> THE REQUEST: Copy the listing below word for word, starting with the line that contains "Task: Click the Adults count field" and going on through the line that contains "[x=139, y=435]", and nothing else.

── PROVIDED ENTRIES ──

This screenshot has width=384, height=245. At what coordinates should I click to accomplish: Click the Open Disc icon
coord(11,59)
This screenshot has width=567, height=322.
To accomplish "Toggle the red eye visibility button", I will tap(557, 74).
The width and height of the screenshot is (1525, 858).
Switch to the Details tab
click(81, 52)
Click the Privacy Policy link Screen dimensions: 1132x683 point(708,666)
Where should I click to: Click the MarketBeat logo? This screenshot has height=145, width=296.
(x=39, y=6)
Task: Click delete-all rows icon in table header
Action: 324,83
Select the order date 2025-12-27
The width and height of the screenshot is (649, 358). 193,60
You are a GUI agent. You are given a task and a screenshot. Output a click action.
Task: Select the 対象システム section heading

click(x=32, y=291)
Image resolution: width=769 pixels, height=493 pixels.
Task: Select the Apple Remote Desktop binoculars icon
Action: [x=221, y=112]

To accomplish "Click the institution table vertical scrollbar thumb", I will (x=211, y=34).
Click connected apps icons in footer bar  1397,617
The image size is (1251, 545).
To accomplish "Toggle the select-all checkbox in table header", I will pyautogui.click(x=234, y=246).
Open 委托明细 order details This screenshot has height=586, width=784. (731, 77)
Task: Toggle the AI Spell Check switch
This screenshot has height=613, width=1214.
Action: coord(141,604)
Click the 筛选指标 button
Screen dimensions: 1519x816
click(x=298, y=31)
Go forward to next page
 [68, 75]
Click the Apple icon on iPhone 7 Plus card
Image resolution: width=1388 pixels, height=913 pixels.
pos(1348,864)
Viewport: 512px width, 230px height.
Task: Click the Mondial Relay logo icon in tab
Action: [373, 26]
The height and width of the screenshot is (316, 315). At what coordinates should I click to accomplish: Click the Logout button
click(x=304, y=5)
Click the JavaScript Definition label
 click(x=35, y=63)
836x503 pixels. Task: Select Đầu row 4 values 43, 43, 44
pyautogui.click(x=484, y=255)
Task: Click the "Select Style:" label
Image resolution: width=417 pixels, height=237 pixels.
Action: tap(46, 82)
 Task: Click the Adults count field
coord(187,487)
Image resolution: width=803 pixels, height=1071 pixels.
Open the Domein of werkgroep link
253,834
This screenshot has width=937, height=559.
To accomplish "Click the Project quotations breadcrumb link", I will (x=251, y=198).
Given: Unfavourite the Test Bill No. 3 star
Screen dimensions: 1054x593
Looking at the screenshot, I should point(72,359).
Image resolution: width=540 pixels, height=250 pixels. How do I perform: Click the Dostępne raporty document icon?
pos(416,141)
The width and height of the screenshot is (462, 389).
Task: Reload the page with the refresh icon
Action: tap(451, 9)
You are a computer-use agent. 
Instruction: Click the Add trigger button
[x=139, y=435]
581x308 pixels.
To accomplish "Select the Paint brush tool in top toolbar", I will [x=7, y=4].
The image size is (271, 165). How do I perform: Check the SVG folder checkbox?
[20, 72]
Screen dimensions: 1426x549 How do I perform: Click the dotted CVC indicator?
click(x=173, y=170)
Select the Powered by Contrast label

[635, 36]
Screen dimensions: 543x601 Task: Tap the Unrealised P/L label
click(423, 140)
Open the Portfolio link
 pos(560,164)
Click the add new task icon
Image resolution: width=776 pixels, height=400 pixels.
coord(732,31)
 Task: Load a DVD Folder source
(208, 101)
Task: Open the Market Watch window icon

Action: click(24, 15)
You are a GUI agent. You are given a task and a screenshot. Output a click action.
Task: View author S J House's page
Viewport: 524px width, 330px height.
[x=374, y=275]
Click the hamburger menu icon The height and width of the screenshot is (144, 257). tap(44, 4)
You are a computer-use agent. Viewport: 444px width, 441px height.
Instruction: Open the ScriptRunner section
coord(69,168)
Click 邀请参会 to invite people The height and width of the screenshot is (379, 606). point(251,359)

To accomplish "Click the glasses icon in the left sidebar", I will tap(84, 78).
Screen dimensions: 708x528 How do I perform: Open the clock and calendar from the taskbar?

───

> ANSWER BELOW:
 Task: Click the Adults count field
coord(187,487)
Image resolution: width=803 pixels, height=1071 pixels.
Open the Domein of werkgroep link
253,834
This screenshot has width=937, height=559.
To accomplish "Click the Project quotations breadcrumb link", I will (x=251, y=198).
Given: Unfavourite the Test Bill No. 3 star
Screen dimensions: 1054x593
Looking at the screenshot, I should point(72,359).
Image resolution: width=540 pixels, height=250 pixels. How do I perform: Click the Dostępne raporty document icon?
pos(416,141)
The width and height of the screenshot is (462, 389).
Task: Reload the page with the refresh icon
Action: tap(451, 9)
You are a computer-use agent. 
Instruction: Click the Add trigger button
[x=139, y=435]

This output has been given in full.